> _Aim of the exercise_
Could you present the entries as a Markdown table, from the start through the line containing "I want to click on note-list: ✔", with columns Row and Line? Leave out blank lines.

> _Exercise data_
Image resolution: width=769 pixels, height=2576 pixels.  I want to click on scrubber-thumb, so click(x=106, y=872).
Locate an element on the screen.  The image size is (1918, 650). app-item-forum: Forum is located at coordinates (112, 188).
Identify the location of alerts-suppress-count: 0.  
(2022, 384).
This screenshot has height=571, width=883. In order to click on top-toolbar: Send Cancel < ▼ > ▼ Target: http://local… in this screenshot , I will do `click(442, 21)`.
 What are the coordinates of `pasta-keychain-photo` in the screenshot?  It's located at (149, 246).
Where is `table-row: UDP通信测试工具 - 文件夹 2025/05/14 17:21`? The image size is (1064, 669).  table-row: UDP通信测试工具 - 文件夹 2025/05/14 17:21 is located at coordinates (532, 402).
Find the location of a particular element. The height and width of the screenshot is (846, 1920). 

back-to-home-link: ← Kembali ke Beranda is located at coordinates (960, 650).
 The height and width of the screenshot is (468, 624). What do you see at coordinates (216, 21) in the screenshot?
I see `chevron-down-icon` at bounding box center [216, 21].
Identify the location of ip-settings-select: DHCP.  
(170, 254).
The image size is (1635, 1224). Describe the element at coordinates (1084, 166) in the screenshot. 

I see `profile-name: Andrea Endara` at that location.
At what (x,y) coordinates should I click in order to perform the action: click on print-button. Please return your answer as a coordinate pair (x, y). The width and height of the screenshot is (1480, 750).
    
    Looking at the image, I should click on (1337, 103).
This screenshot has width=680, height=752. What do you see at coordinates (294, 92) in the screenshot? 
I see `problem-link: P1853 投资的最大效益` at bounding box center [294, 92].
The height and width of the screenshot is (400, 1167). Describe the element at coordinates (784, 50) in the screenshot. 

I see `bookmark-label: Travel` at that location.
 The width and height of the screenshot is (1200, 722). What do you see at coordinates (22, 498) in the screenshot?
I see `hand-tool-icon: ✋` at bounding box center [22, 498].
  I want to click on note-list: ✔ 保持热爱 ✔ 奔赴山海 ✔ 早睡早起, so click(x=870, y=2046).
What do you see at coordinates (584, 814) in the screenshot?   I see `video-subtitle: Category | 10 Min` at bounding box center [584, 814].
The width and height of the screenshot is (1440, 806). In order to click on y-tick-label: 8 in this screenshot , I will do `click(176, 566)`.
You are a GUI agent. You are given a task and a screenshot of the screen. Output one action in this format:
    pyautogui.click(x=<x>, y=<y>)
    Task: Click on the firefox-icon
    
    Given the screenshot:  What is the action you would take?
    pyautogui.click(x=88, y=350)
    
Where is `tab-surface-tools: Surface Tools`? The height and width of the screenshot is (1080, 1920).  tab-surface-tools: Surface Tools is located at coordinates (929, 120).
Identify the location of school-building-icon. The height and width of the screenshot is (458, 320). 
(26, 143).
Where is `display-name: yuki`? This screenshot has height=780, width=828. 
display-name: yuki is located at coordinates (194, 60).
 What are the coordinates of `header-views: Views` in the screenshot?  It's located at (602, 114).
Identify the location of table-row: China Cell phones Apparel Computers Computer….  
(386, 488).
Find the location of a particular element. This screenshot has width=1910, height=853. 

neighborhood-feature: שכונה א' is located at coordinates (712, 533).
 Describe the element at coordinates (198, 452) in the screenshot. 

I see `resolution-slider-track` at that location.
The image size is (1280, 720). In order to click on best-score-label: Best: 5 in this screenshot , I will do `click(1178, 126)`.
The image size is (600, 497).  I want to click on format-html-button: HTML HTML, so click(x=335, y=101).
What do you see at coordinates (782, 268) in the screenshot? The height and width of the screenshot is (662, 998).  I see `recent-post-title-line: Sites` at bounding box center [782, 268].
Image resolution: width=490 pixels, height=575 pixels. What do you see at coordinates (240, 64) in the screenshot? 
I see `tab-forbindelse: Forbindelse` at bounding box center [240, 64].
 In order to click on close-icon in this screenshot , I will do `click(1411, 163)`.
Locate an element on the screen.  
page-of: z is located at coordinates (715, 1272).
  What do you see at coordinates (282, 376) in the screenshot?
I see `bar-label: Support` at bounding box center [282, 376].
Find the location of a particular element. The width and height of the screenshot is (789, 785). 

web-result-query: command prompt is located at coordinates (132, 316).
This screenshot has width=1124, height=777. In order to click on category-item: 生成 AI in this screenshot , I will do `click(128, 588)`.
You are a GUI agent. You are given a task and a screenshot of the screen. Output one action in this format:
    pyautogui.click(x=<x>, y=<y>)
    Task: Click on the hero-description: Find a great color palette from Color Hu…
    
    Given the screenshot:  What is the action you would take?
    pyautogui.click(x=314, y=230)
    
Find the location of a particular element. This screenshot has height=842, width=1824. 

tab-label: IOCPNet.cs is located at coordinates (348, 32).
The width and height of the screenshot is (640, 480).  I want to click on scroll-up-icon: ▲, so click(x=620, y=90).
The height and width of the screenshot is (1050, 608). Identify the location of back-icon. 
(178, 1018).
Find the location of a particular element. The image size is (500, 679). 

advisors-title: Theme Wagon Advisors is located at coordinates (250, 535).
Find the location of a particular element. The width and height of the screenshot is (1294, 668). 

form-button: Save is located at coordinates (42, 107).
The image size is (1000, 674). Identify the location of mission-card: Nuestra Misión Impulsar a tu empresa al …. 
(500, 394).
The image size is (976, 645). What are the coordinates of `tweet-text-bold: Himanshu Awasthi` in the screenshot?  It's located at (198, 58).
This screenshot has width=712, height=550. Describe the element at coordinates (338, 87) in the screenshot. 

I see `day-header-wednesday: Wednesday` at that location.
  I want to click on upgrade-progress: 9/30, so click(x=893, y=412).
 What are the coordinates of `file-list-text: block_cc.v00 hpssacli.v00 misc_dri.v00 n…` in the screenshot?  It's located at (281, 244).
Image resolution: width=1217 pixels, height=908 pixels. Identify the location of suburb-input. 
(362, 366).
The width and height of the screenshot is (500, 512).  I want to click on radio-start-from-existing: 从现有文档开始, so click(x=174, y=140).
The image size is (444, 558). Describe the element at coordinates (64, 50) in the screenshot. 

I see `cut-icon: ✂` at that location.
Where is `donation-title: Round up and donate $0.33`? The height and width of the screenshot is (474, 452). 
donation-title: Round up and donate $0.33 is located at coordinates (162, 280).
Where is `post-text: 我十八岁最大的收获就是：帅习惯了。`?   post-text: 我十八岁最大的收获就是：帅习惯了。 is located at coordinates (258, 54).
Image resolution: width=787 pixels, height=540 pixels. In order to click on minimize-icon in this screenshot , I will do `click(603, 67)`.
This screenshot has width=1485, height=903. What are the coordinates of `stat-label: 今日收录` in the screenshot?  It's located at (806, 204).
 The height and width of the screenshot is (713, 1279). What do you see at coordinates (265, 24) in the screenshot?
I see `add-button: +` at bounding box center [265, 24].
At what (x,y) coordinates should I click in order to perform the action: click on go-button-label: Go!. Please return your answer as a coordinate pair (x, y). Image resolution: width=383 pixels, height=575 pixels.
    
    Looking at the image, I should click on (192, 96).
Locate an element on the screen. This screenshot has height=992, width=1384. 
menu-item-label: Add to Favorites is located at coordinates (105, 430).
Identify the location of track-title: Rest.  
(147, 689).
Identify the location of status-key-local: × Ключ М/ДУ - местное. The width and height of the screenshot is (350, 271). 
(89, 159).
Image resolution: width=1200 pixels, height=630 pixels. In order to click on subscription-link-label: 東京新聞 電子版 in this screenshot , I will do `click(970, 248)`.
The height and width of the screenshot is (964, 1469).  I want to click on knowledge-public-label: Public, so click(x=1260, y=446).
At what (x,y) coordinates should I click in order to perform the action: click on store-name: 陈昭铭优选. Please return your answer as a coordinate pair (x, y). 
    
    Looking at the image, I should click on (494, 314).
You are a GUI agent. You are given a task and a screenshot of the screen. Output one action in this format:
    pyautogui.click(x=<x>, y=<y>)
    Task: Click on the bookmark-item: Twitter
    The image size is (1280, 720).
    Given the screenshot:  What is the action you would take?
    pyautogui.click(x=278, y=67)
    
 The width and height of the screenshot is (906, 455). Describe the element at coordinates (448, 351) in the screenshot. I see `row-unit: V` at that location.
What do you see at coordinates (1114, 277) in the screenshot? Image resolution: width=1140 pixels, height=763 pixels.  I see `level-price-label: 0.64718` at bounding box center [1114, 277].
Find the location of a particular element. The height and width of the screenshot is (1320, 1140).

> _Completed task_
| Row | Line |
|---|---|
| 1 | Image resolution: width=769 pixels, height=2576 pixels.  I want to click on scrubber-thumb, so click(x=106, y=872). |
| 2 | Locate an element on the screen.  The image size is (1918, 650). app-item-forum: Forum is located at coordinates (112, 188). |
| 3 | Identify the location of alerts-suppress-count: 0.   |
| 4 | (2022, 384). |
| 5 | This screenshot has height=571, width=883. In order to click on top-toolbar: Send Cancel < ▼ > ▼ Target: http://local… in this screenshot , I will do `click(442, 21)`. |
| 6 |  What are the coordinates of `pasta-keychain-photo` in the screenshot?  It's located at (149, 246). |
| 7 | Where is `table-row: UDP通信测试工具 - 文件夹 2025/05/14 17:21`? The image size is (1064, 669).  table-row: UDP通信测试工具 - 文件夹 2025/05/14 17:21 is located at coordinates (532, 402). |
| 8 | Find the location of a particular element. The height and width of the screenshot is (846, 1920).  |
| 9 | back-to-home-link: ← Kembali ke Beranda is located at coordinates (960, 650). |
| 10 |  The height and width of the screenshot is (468, 624). What do you see at coordinates (216, 21) in the screenshot? |
| 11 | I see `chevron-down-icon` at bounding box center [216, 21]. |
| 12 | Identify the location of ip-settings-select: DHCP.   |
| 13 | (170, 254). |
| 14 | The image size is (1635, 1224). Describe the element at coordinates (1084, 166) in the screenshot.  |
| 15 | I see `profile-name: Andrea Endara` at that location. |
| 16 | At what (x,y) coordinates should I click in order to perform the action: click on print-button. Please return your answer as a coordinate pair (x, y). The width and height of the screenshot is (1480, 750). |
| 17 |     Looking at the image, I should click on (1337, 103). |
| 18 | This screenshot has width=680, height=752. What do you see at coordinates (294, 92) in the screenshot?  |
| 19 | I see `problem-link: P1853 投资的最大效益` at bounding box center [294, 92]. |
| 20 | The height and width of the screenshot is (400, 1167). Describe the element at coordinates (784, 50) in the screenshot.  |
| 21 | I see `bookmark-label: Travel` at that location. |
| 22 |  The width and height of the screenshot is (1200, 722). What do you see at coordinates (22, 498) in the screenshot? |
| 23 | I see `hand-tool-icon: ✋` at bounding box center [22, 498]. |
| 24 |   I want to click on note-list: ✔ 保持热爱 ✔ 奔赴山海 ✔ 早睡早起, so click(x=870, y=2046). |